Getting off the Rollercoaster - Going for Adoption

Sunday, November 20, 2005

In limbo

The strange thing is, I really do want to just be happy and have a bit of a normal interlude. I feel in complete limbo. Waiting for the start of my next cycle, which is slow coming as this bloody loss is dragging bloodily on and on. I am beginning to wonder when things will ever feel normal again.

At the beginning we wanted a baby, but it wasn’t an obsession. These continual emotional upheavals. Poor R. He is such a hugely loving, caring wonderful support, but I do know it does upset him too. What have we become? We have to have a life outside of this nearly-pregnant-nearly-losing-it-again world.

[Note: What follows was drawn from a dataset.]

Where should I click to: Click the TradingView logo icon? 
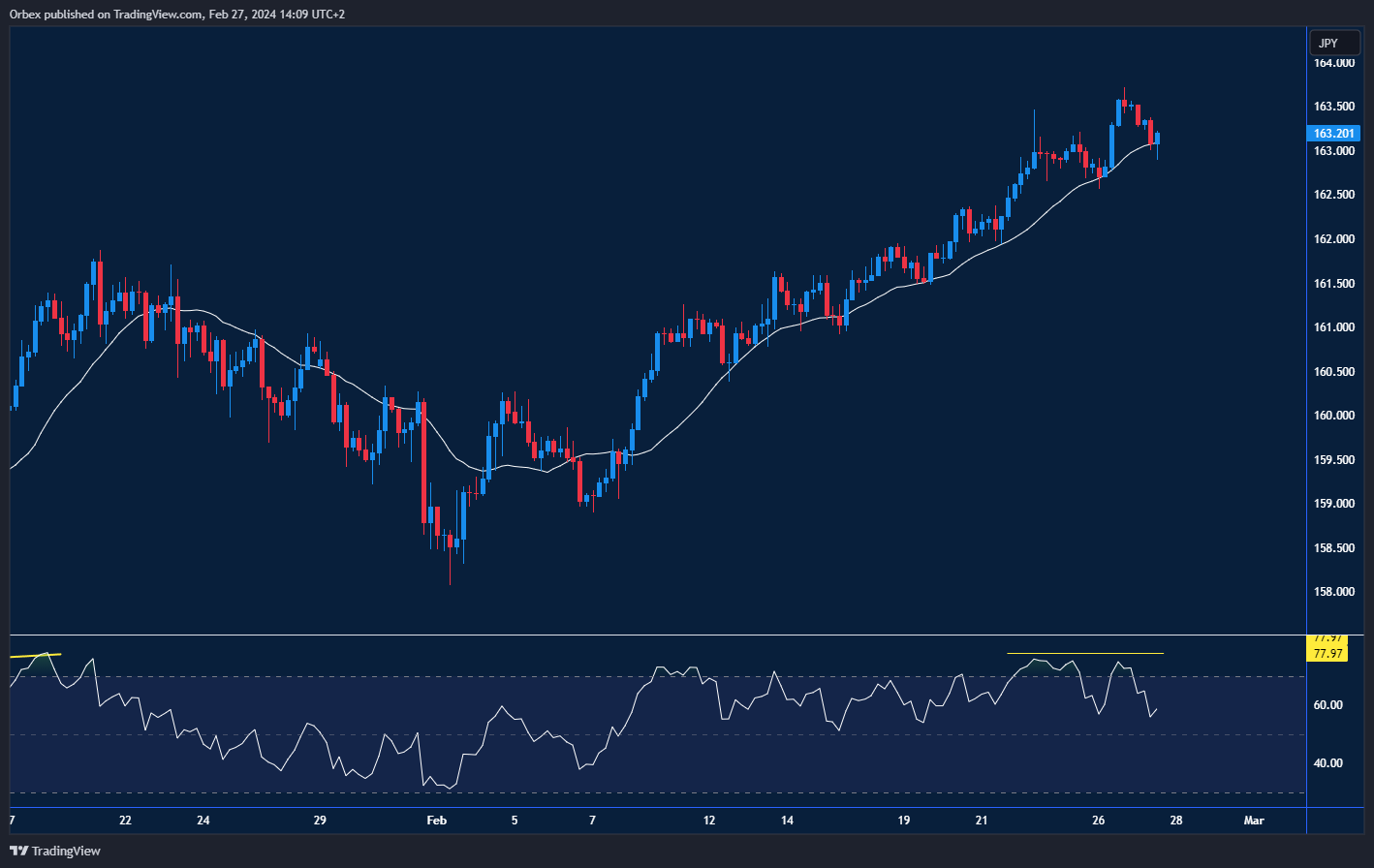[17, 851]
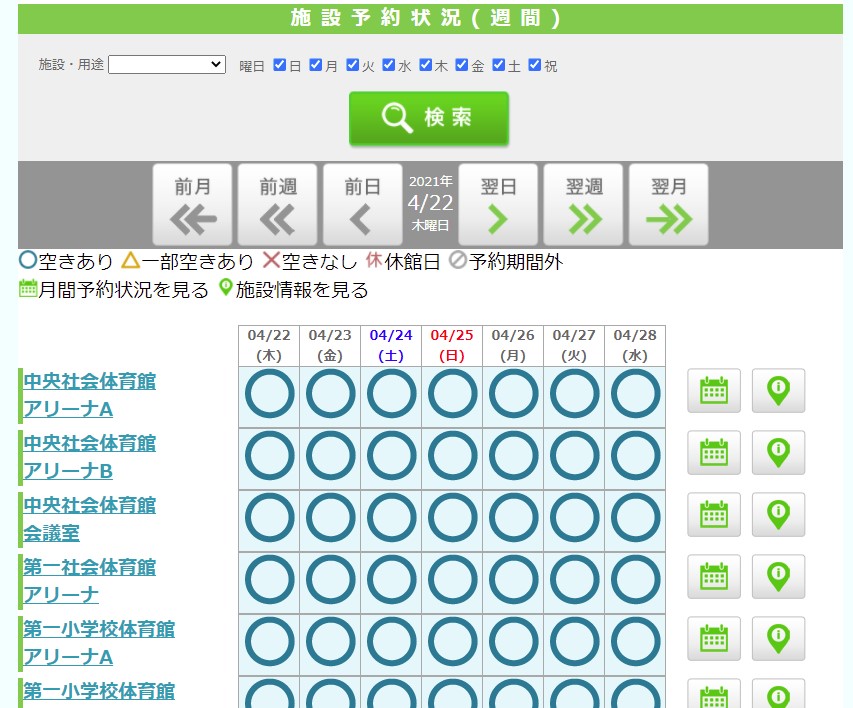Go back one day with 前日

click(362, 205)
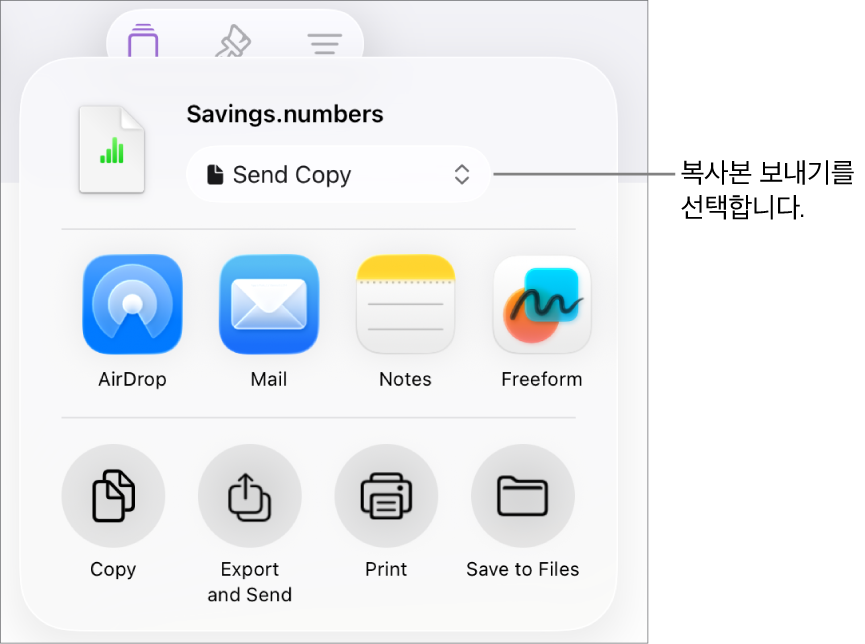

I keep thinking – this is a miscarriage; it is awful; but I haven’t got cancer. I am in a really, really happy relationship with a wonderful husband and very often that IS enough. On Saturday morning I got up and I was really cheerful – just making breakfast, feeding the chickens, cuddling the cats, that sort of thing. But by the evening I was feeling – well – just flat flat flat.

Other people have real problems – I know a family whose 30+ year old daughter is disabled, her father has just had a multiple heart bypass and now has an anurism which he has to WAIT to get operated. His poor wife is beside herself with worry. And another member of the same family died in her 20's after a heart and lung transplant after suffering from (oh help – can’t remember the illness, but it’s when your lungs fill with fluid. Begins with P I think.)

Then there's the colleague of mine whose father has possibly got his cancer back after 2 years, whose childhood friend just committed suicide . . .

And *****who told me she was raped, by the man who lived in the flat above but the police said even if she got to trial it was highly unlikely she would get a conviction and I never really knew what to do, and she is still so unhappy with her life . . .

So what am I trying to say? I think I just want to get out of my limbo and start getting some joy back in my life. Try and be properly happy whenever I can - life is too short to spend all this time on all this grief. I want to move on


I really don’t want to obsess anymore, and yet I know how impossible this all is, and what crap so many of us are going through. I am in tears reading April, Thalia (and more) and hoping so hard for Aliza and Cat.

I really do want a baby. (Not just one baby – actually I would like two, if only because I am 42 and an only child might find me and R a bit of an onerous responsibility on his/her own as we got older). But I want to put my energy and love into a child, people say R and I would make such good parents, and I know they actually mean it. R says he’s not a quitter and neither am I (he says!).


I want to get on with trying again.
I guess I will find out if I am strong enough. But perhaps I'm really not a quitter.

2 Comments:

  • Is there a doctor you can see to find out why you've been miscarrying? I guess I am hoping that this problem has a solution. I say try for as long as you feel it's worthwhile.

    I'm so sorry to hear of the tregedies of those you know. There will always be people worse off than you, but that doesn't invalidate what you're going through. It's still a loss and you'll have to morn it first before you can move on. And move on you will, just like Marlin in Finding Nemo: Just keep swimming, just keep swimming...

    By Blogger Anna, at 11:09 pm  

  • Vivien I'm so sorry for all you've been through, and that the doctors are being so unhelpful. It's astonishing that you haven't been referred to a specialty clinic by now. I do hope you get some answers or some progress soon.

    And thank you for the thoughts about me!